All opinions aside, however (or at least, biased ones anyway), Nagi no Asukara is a heart-warming Slice of Life/Romance that will leave you either crying or smiling every episode. Should you be interested in the genre, it would definitely be one of the first shows I would recommend.
If I had to point out a weak point in the show, I would have to place it on the story… That is to say, I’m still giving this an 8 out of 10, which is a very good sign for a Slice of Life anime, in which characters are usually the main focus of the show.
The original premise for the show doesn’t really hold anything special, but builds and stacks over time so as to eventually lead to a fairly strong storyline. The story starts out pretty simply with a group of 5 friends, a main character in love with one of them and – because it’s pretty – happen to live in the deep ocean. Honestly, whatever I see here does not change anything to what I have seen before except for the fact that the kids happen to live in a place where the sun shines all the time and there can be sparkles everywhere.

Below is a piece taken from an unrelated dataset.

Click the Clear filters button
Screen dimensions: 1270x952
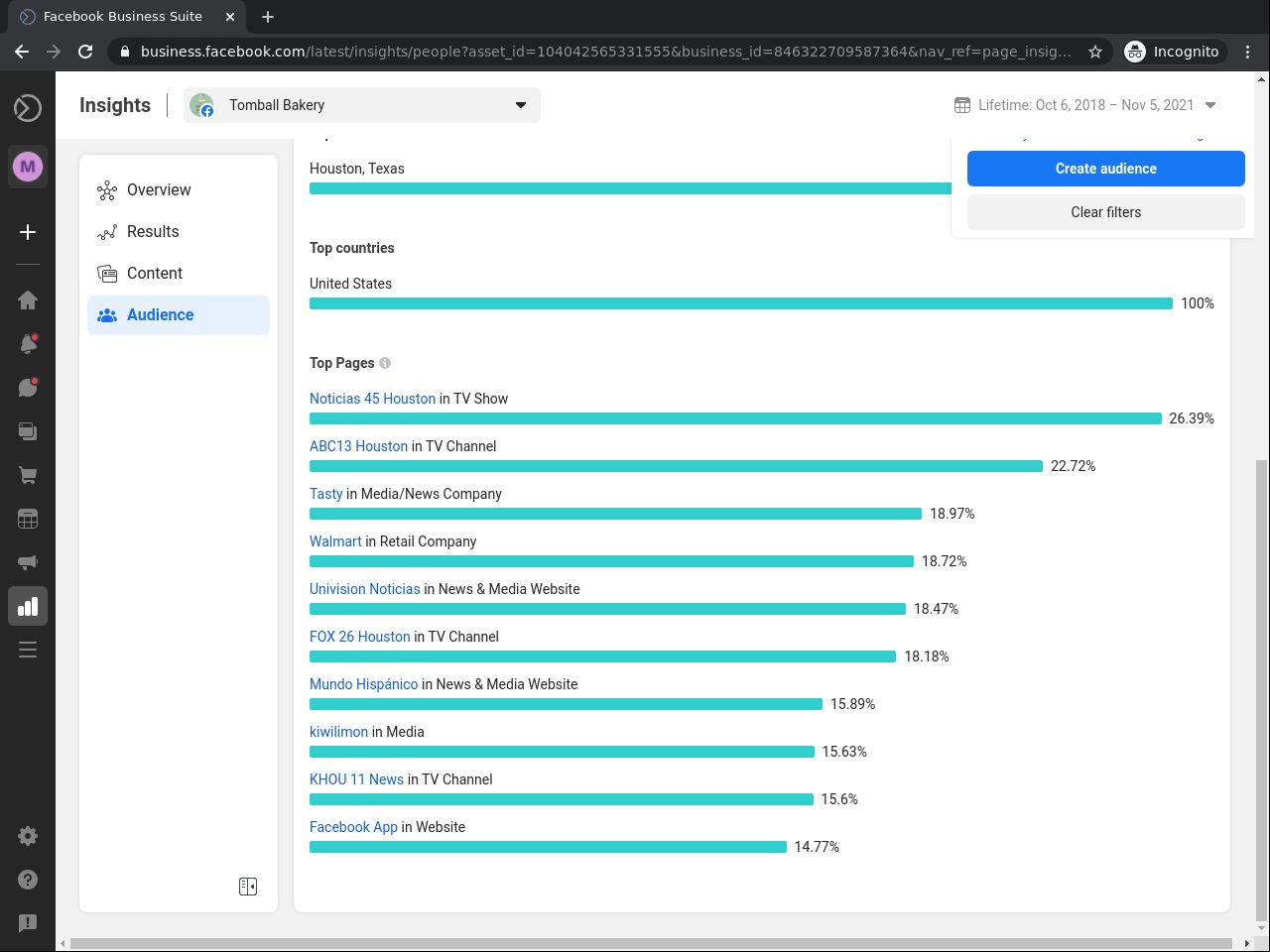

Over the course of the show, however, we are given many signs suggesting a stronger, deeper plot. The discrimination between the two villages and the preparation for an Ofunehiki celebration hopefully bringing the climate back to normal, for example, portray underlying themes which move this show into something much more important than just a stupid romance; granted, the themes were not overly developed and the show did not move towards the Seinen genre, but the inclusion of these themes showed that some clear thought was put into this anime.
The plot had some really interesting twists throughout the anime as well. The focus switch of the characters and the lingering uncertainty on the final pairings added a lot of unpredictability to the outcome of the show. What truly shocked me the most though was the few plot twists which are completely uncalled for (the first Ofunehiki ceremony, for example), grabbing you and immersing the spectator completely into the anime. For this specific genre of slice of life, there is always a tendency to have lots of unnecessary drama caused by trivial, daily life activities. Here, although the show contained a lot of those, we actually get some good darn drama out of those few key events, rendering the show much more emotional.

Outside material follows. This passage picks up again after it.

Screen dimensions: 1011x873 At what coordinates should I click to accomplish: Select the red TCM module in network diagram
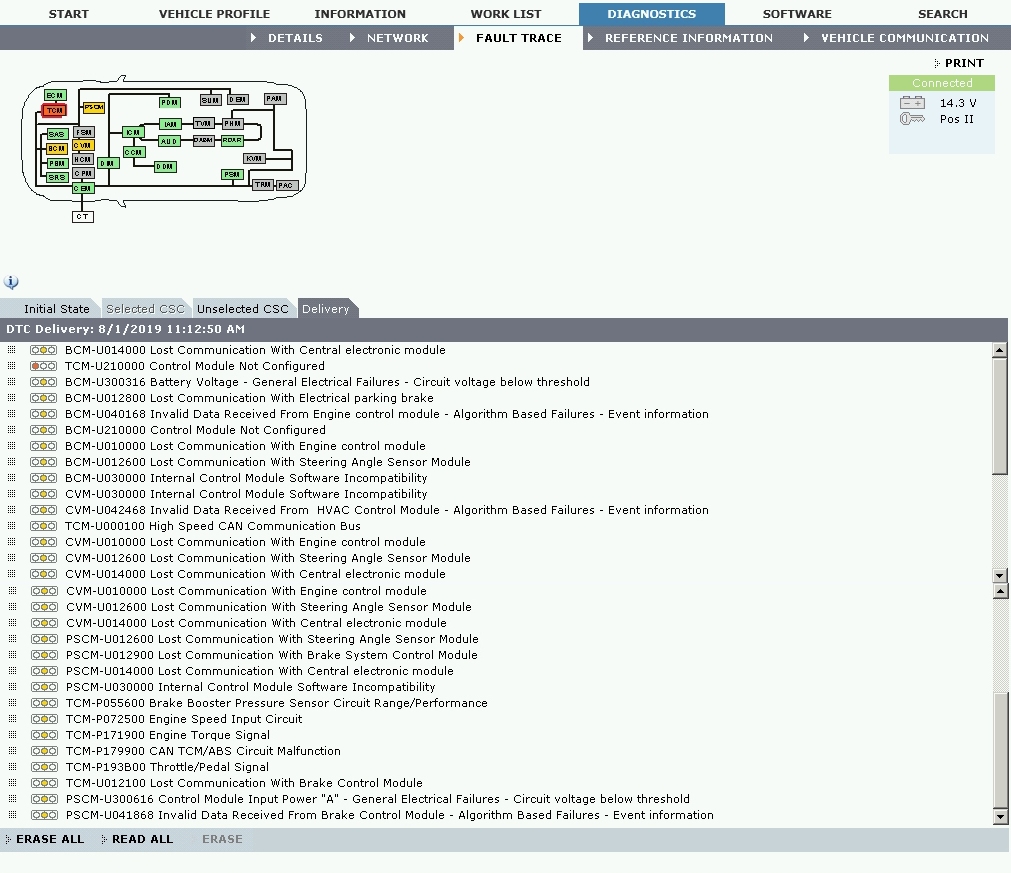coord(54,110)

Unfortunately, the good points stop here. Despite the cool twists and good drama to keep us entertained, we notice quickly by the second half a slower pace and a repeat of the same problems we had viewed in the first arc. The plot twists become sometimes predictable, not because of their unoriginal nature, but rather because they are simply a repeat of the good things produced earlier. Miuna’s sacrifice, for one, was a scene which made me a lot less sad than it should have, simply because I’d seen it coming a while back; the foreshadowing, mixed with the fact that it had already happened, simply made it too predictable.
Not that the story was entirely bad. Heck, despite the repetition, despite the cheesy ass ending and the slow pacing, this show still manages to get an 8 out of 10 for its story. I’d say that, for a slice of life, that’s not bad at all.
If I could allow myself to be a lazy reviewer, I would review this category with one word: perfect.
Unfortunately, it seems like reviewers need to go into details (you know, in order to prove our point and such). To be honest, I have absolutely nothing bad to say about the characters of this show. They’re complex, strong, real, heart-warming – there are no main characters in the show who could have been erased while keeping the show going as well as it did. Their complexity went way beyond anything I thought was ever possible in anime, and took me on an emotional ride full of smiles and tears before I knew it.
What surprised me though, was to see Chisaki and Miuna coming out of the shadows to steal the spotlight away from Hikari, in order to get even more character development than Hikari could have ever had. The kind-hearted Miuna, whom we see for the whole first half of the show as a small child, is completely different from the Miuna as a tenager; and yet, it makes sense to see her become that way.
Meanwhile, Chisaki, the mature friend whose job in anime is usually to help the main couple get together and to hide her love, turns out to be anything but mature and breaks down into a weak, but incredibly self-reflective character with the potential to become an amazing person. The fact that these two characters, whom we see in the beginning to be simply side characters, come around and steal the spotlight for more than half the show shows the complexity of all the characters who are part of the show, and showing the reality of life: everyone has a story to tell, and goes through experiences which may or may not be similar to what these teenagers lived through.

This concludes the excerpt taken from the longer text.